Requires-Dist: pymixbox; extra == "pymol"
Requires-Dist: pipeline_func; extra == "pymol"
Provides-Extra: test
Requires-Dist: macromol_dataframe; extra == "test"
Requires-Dist: parametrize_from_file; extra == "test"
Requires-Dist: pytest; extra == "test"
Provides-Extra: docs
Requires-Dist: sphinx; extra == "docs"
Requires-Dist: sphinx_rtd_theme; extra == "docs"
Requires-Dist: sphinx_math_dollar; extra == "docs"
Requires-Dist: myst_parser; extra == "docs"
Dynamic: license-file

Macromolecular Voxelization
===========================

[![Last release](https://img.shields.io/pypi/v/macromol_voxelize.svg)](https://pypi.python.org/pypi/macromol_voxelize)
[![Python version](https://img.shields.io/pypi/pyversions/macromol_voxelize.svg)](https://pypi.python.org/pypi/macromol_voxelize)
[![Documentation](https://img.shields.io/readthedocs/macromol_voxelize.svg)](https://macromol-voxelize.readthedocs.io/en/latest)
[![Test status](https://img.shields.io/github/actions/workflow/status/kalekundert/macromol_voxelize/test.yml?branch=master)](https://github.com/kalekundert/macromol_voxelize/actions)
[![Test coverage](https://img.shields.io/codecov/c/github/kalekundert/macromol_voxelize)](https://app.codecov.io/github/kalekundert/macromol_voxelize)
[![Last commit](https://img.shields.io/github/last-commit/kalekundert/macromol_voxelize?logo=github)](https://github.com/kalekundert/macromol_voxelize)

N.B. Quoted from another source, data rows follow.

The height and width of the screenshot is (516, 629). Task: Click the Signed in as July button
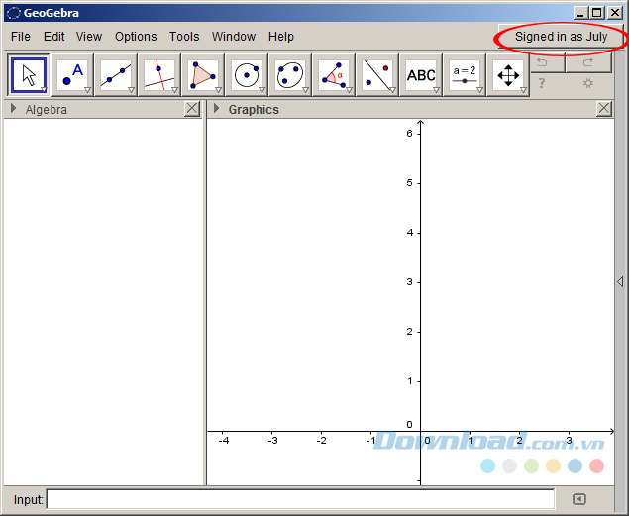click(561, 37)
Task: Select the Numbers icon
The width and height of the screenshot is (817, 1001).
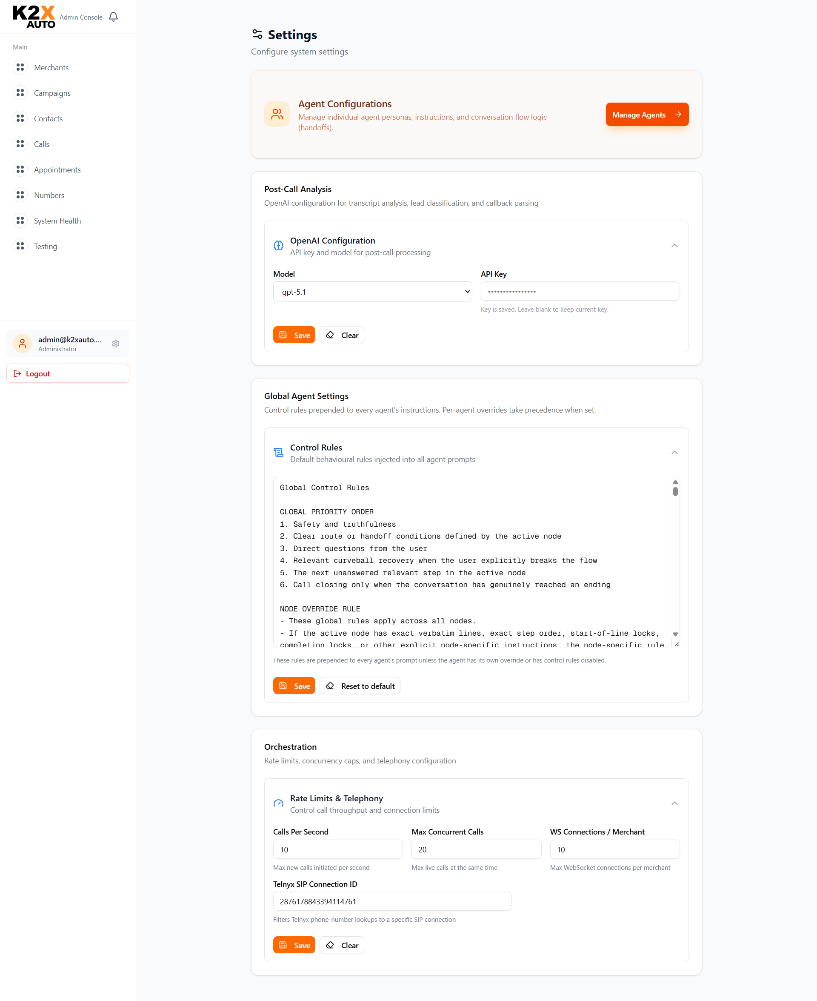Action: click(21, 195)
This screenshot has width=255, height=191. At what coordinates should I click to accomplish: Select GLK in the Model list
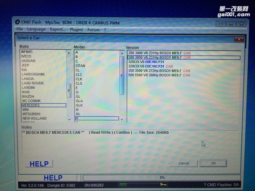79,105
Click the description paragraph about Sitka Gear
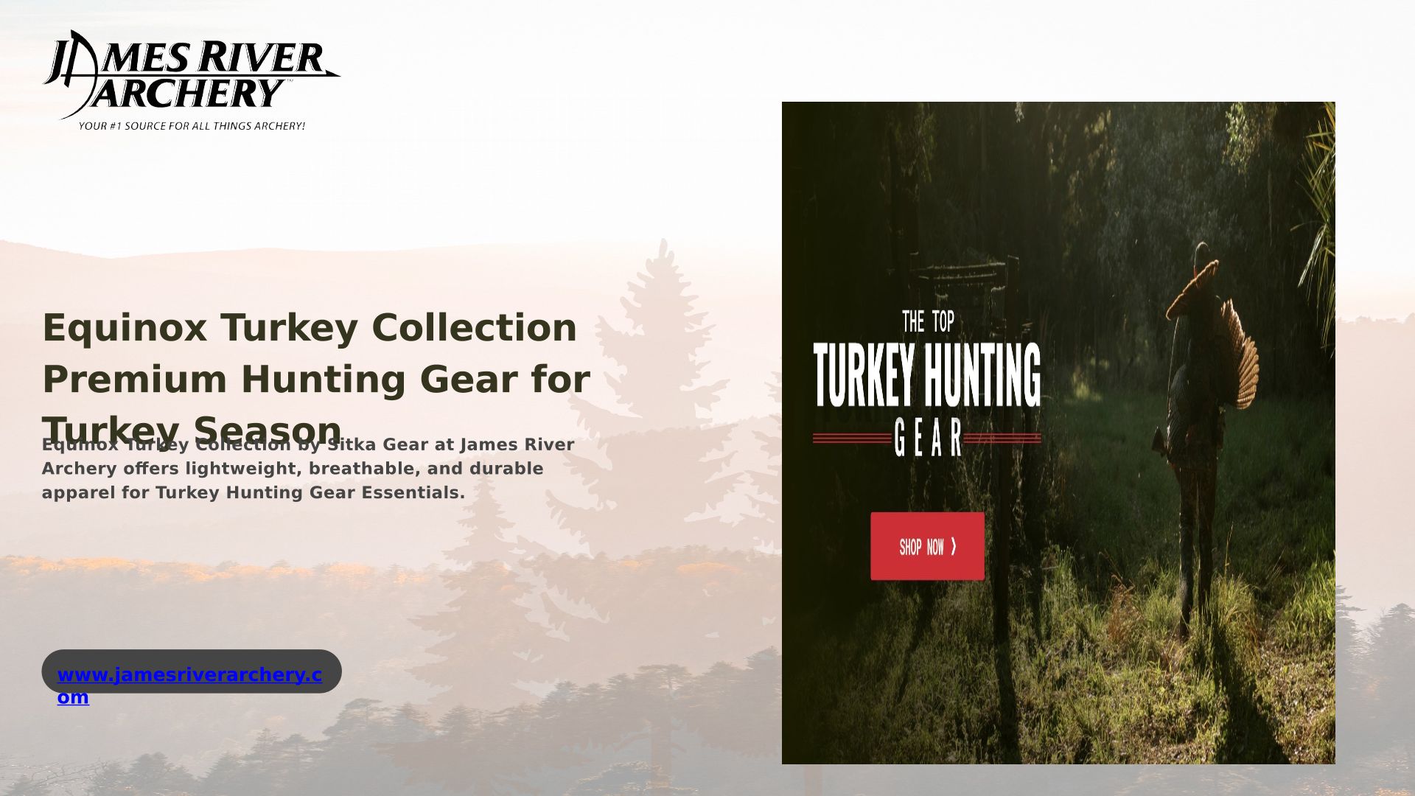The width and height of the screenshot is (1415, 796). point(308,469)
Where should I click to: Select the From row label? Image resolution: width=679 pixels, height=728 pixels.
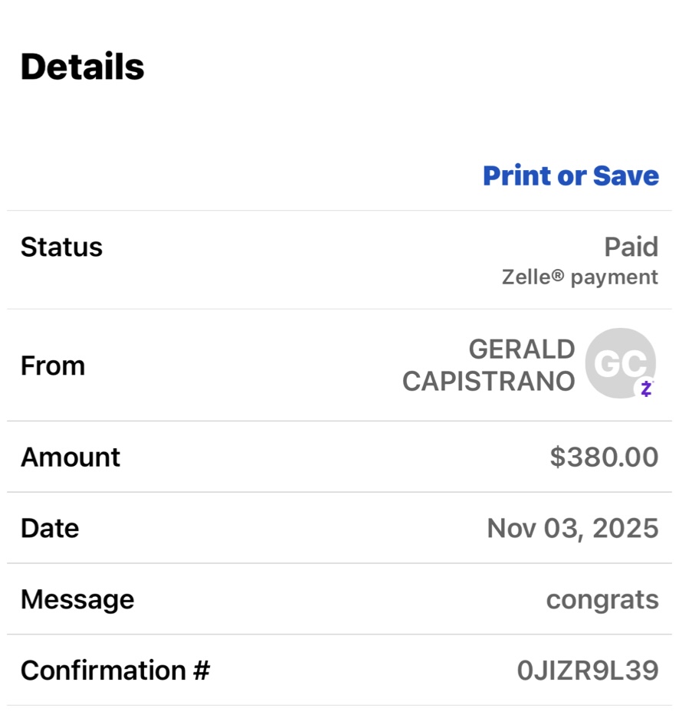[52, 366]
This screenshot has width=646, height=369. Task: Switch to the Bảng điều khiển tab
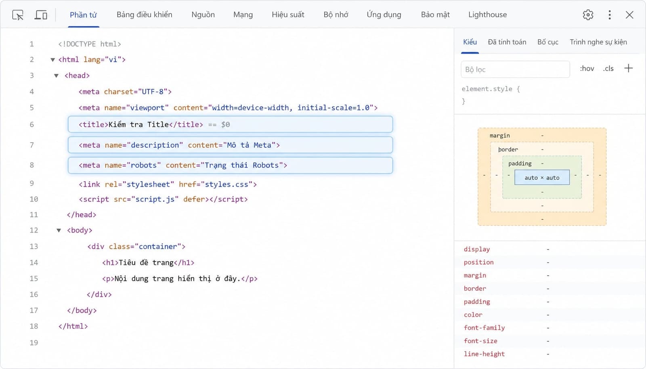tap(144, 15)
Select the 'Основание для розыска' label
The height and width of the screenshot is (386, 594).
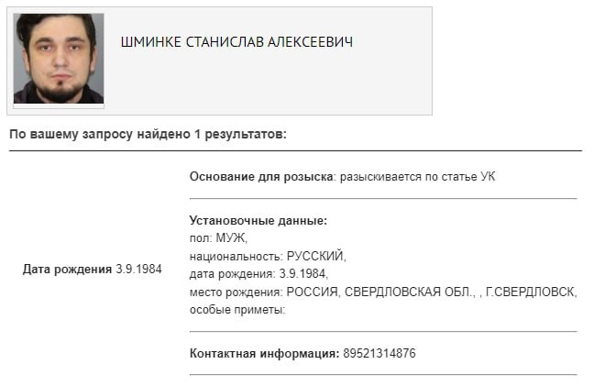tap(260, 176)
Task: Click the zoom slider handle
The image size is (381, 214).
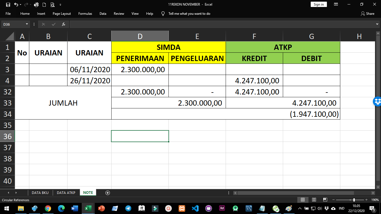Action: point(354,200)
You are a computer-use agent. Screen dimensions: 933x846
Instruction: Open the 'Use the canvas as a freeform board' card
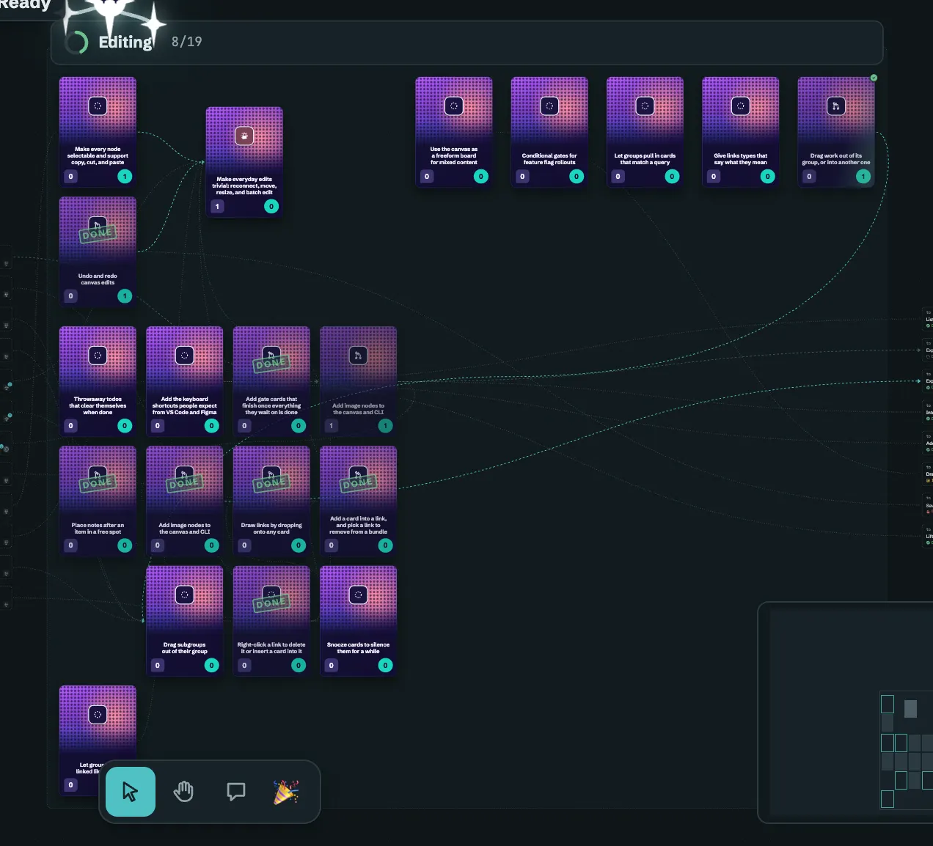454,132
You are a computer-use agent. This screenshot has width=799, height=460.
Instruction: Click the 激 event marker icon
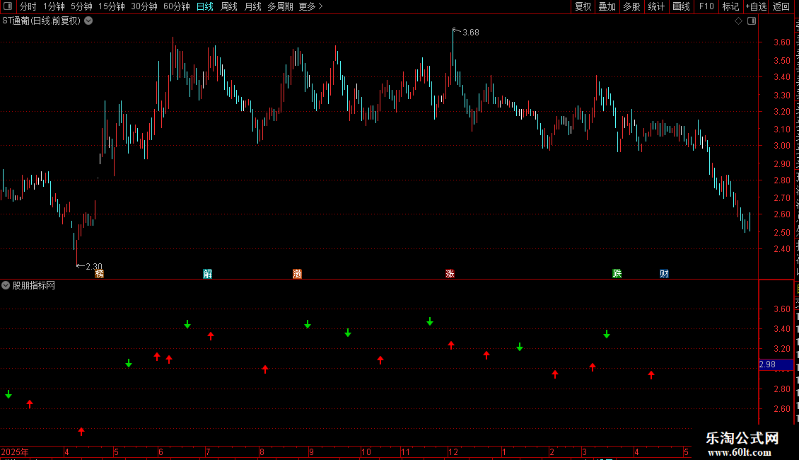coord(298,274)
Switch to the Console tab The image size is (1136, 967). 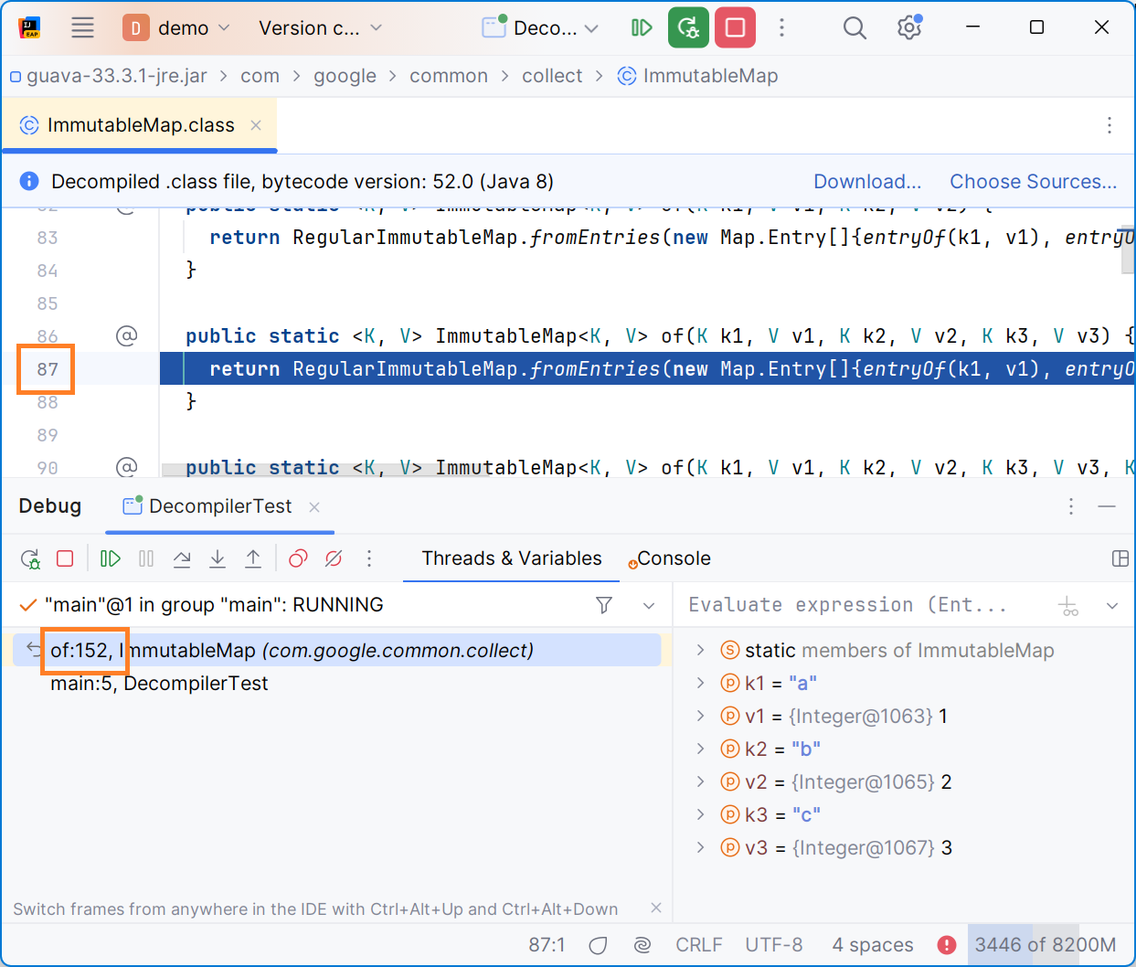(x=670, y=558)
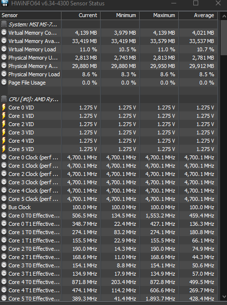The height and width of the screenshot is (305, 227).
Task: Select the Core 3 Clock row
Action: click(109, 182)
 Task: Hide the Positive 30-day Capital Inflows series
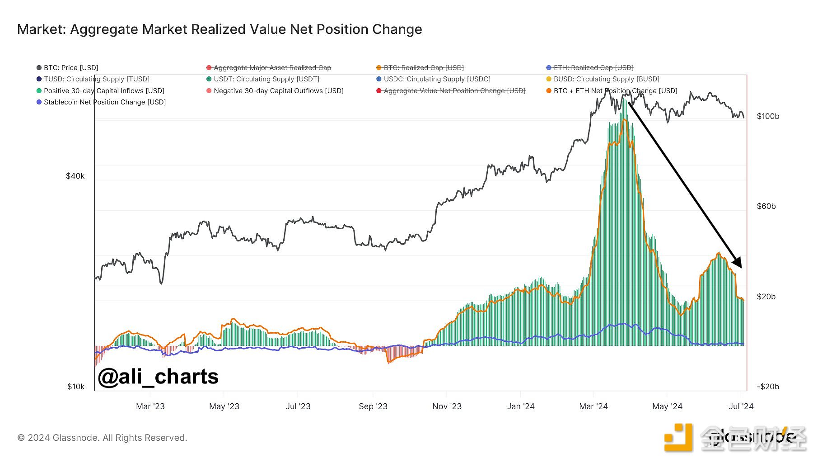pos(104,91)
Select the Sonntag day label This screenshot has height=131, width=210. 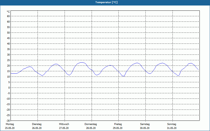click(x=172, y=124)
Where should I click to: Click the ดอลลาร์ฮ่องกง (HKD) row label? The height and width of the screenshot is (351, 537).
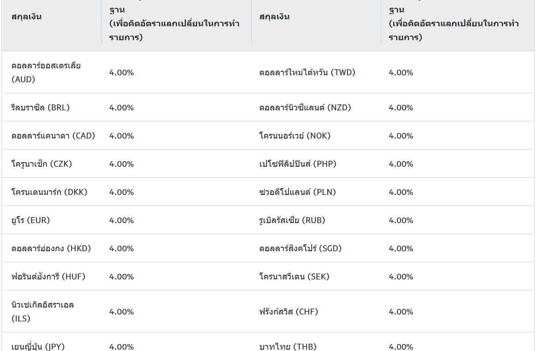pyautogui.click(x=51, y=248)
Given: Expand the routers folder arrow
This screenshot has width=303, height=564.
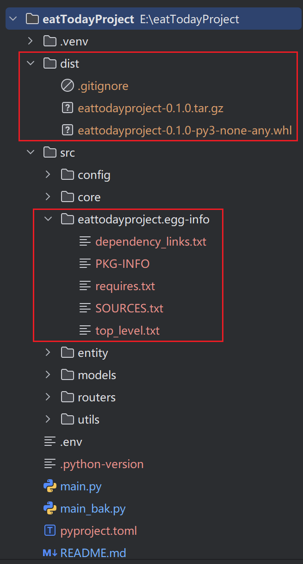Looking at the screenshot, I should click(49, 397).
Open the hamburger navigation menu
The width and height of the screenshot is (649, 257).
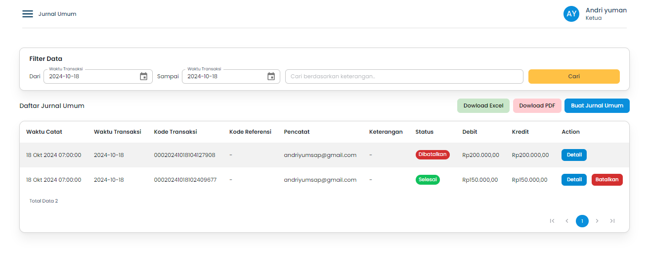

*Macromol Voxelize* is a highly performant library for converting atomic 
structures into 3D images, i.e. images where each channel might represent a 
different element type, and each voxel might be on the order of 1Å in each 
dimension.  The intended use case is machine learning.  More specifically, it 
is to allow image-based model architectures (such as CNNs) to be applied to 
macromolecular data.

Some noteworthy aspects of this library:

- Algorithm: The voxelization procedure implemented by this library is to (i) 
  treat each atom as a sphere and (ii) fill each voxel in proportion to amount 
  it overlaps that sphere.  Although this procedure may seem intuitive, it's 
  actually quite unique.  Macromolecular structures are typically voxelized in 
  one of two ways: either by assigning the entire density for each atom to a 
  single voxel, or by modeling each atom as a 3D Gaussian distribution.  The 
  advantage of the overlap-based procedure is that the image changes more 
  smoothly as atoms move around.  It also makes it easier to infer the exact 
  position of each atom from just the image.  The disadvantage is that 
  calculating sphere/cube overlap volumes turns out to be quite difficult. 
  Here, the [`overlap`](https://github.com/severinstrobl/overlap) library is 
  used to make this calculation.

- Performance: Because voxelization can be a bottleneck during training, most 
  of this library is implemented in C++.  However, the API is in Python, for 
  compatibility with common machine learning frameworks such as PyTorch, JAX, 
  etc.  Note that the voxelization algorithm is deliberately single-threaded. 
  This is a bit counter-intuitive, since voxelization is an embarrassingly 
  parallel problem.  However, in the context of loading training examples, it's 
  more efficient to have a larger number of single-threaded data loader 
  subprocesses than a smaller number of multi-threaded ones.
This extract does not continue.